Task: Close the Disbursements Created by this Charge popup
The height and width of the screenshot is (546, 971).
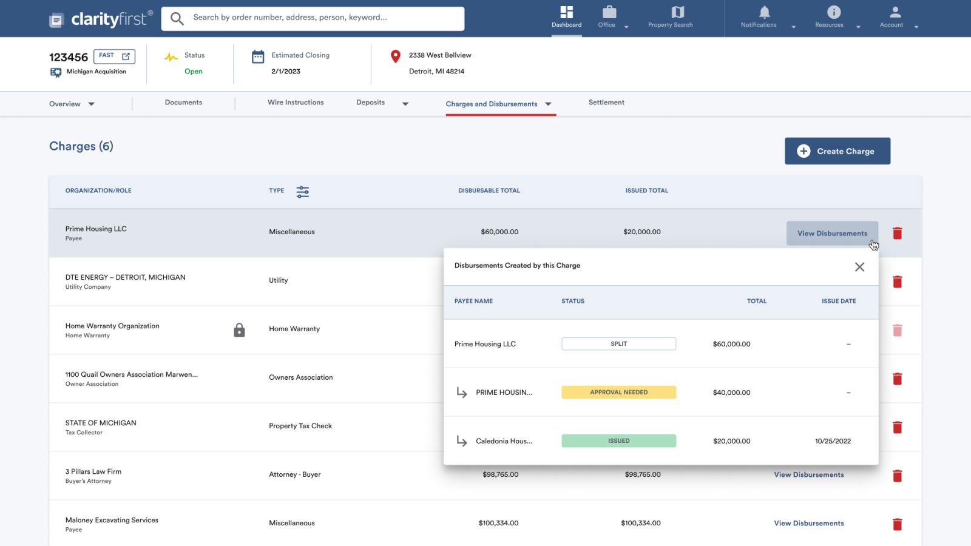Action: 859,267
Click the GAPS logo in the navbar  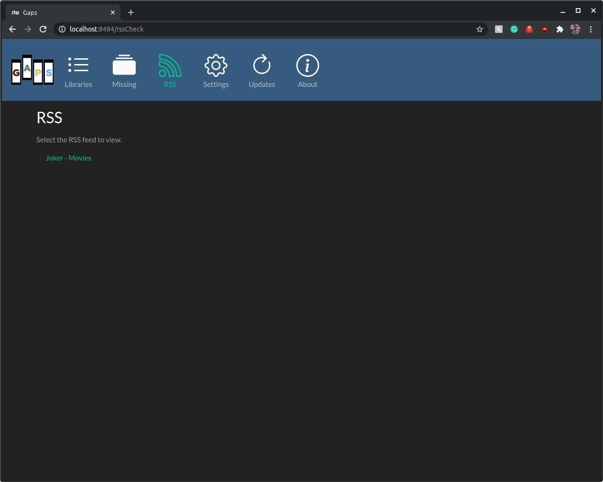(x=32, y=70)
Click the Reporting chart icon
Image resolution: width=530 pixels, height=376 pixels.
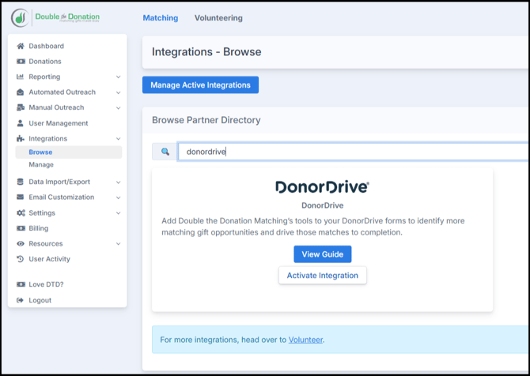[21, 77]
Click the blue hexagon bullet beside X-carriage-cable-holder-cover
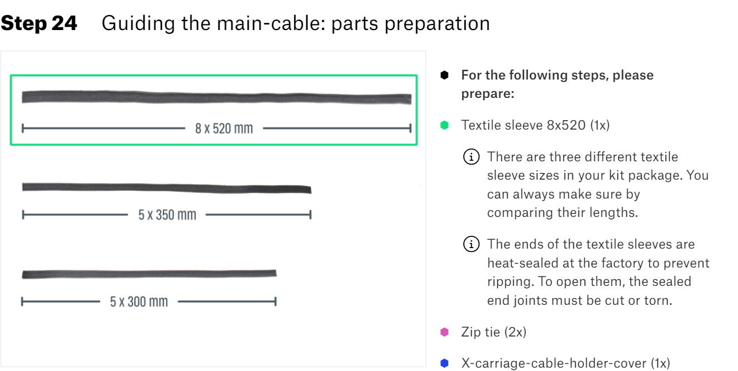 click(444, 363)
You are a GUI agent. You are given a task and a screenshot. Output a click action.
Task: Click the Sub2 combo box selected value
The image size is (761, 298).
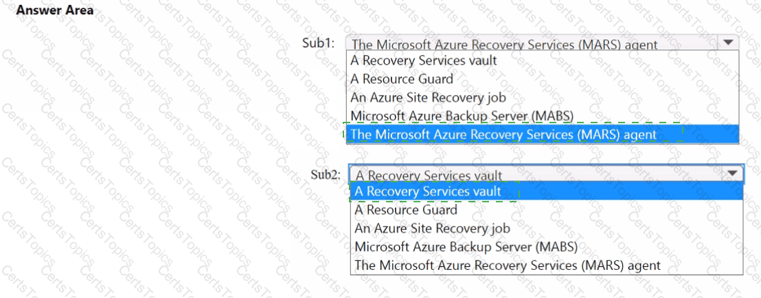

━━━━━━━━

*WORK REQUEST:* Write out again only the lines from the line that contains "You are a GUI" through the last line of the records, both ends included, without any of the pictures.

*REPLY TO THE EXERCISE:*
You are a GUI agent. You are given a task and a screenshot. Output a click action.
Task: Click the Sub2 combo box selected value
The image size is (761, 298).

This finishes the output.